| TASK REQUIREMENTS |
Go through the listing and copy each line that has the string "will" in it.

◆ ◆ ◆ ◆ ◆ ◆ ◆

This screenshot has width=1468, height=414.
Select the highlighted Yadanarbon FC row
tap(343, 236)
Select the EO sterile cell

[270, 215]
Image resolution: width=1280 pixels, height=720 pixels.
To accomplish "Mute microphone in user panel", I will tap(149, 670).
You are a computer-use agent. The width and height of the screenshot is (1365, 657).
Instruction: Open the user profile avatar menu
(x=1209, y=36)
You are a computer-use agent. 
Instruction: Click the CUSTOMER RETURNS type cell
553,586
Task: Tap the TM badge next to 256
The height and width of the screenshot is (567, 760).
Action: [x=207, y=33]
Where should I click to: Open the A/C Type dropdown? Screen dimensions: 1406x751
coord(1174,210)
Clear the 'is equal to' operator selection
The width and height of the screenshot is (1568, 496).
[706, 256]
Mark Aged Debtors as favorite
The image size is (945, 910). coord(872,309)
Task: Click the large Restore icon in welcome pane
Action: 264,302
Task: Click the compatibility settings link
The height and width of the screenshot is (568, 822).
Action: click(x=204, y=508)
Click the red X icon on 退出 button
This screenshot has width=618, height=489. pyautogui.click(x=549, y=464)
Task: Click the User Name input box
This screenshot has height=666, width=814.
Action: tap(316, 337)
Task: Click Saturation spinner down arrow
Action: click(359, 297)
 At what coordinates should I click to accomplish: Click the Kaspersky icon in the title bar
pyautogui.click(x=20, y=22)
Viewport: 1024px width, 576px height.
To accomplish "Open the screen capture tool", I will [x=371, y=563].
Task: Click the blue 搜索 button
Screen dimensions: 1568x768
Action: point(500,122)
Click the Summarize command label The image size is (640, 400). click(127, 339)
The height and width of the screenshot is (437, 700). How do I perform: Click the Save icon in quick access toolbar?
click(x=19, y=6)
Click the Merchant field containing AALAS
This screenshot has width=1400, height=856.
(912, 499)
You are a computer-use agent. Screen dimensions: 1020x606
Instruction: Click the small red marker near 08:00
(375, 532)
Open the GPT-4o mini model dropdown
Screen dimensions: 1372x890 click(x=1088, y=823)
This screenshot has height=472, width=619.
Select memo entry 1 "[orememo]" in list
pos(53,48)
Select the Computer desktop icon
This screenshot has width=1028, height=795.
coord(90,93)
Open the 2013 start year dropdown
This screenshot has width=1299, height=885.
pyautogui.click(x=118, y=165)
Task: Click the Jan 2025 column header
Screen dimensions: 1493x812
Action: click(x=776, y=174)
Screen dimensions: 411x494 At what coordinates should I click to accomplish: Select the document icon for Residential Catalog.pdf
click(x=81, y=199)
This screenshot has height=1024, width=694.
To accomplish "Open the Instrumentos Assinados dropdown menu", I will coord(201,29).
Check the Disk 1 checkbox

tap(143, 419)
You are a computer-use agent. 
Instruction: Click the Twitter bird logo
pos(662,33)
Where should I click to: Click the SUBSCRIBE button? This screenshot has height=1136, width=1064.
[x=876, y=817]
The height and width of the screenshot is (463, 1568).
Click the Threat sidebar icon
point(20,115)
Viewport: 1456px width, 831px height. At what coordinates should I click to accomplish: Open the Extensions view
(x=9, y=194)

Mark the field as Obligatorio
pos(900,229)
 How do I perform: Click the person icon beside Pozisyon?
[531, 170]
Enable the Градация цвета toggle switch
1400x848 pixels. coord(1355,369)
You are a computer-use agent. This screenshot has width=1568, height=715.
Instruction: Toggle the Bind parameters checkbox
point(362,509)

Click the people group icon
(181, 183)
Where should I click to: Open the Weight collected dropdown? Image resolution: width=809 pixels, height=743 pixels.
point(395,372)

◆ ◆ ◆ ◆ ◆ ◆ ◆

| WRITTEN SOLUTION |
To accomplish "Mute microphone in user panel", I will tap(149, 670).
To accomplish "Open the screen capture tool", I will [x=371, y=563].
To accomplish "Open the Instrumentos Assinados dropdown menu", I will coord(201,29).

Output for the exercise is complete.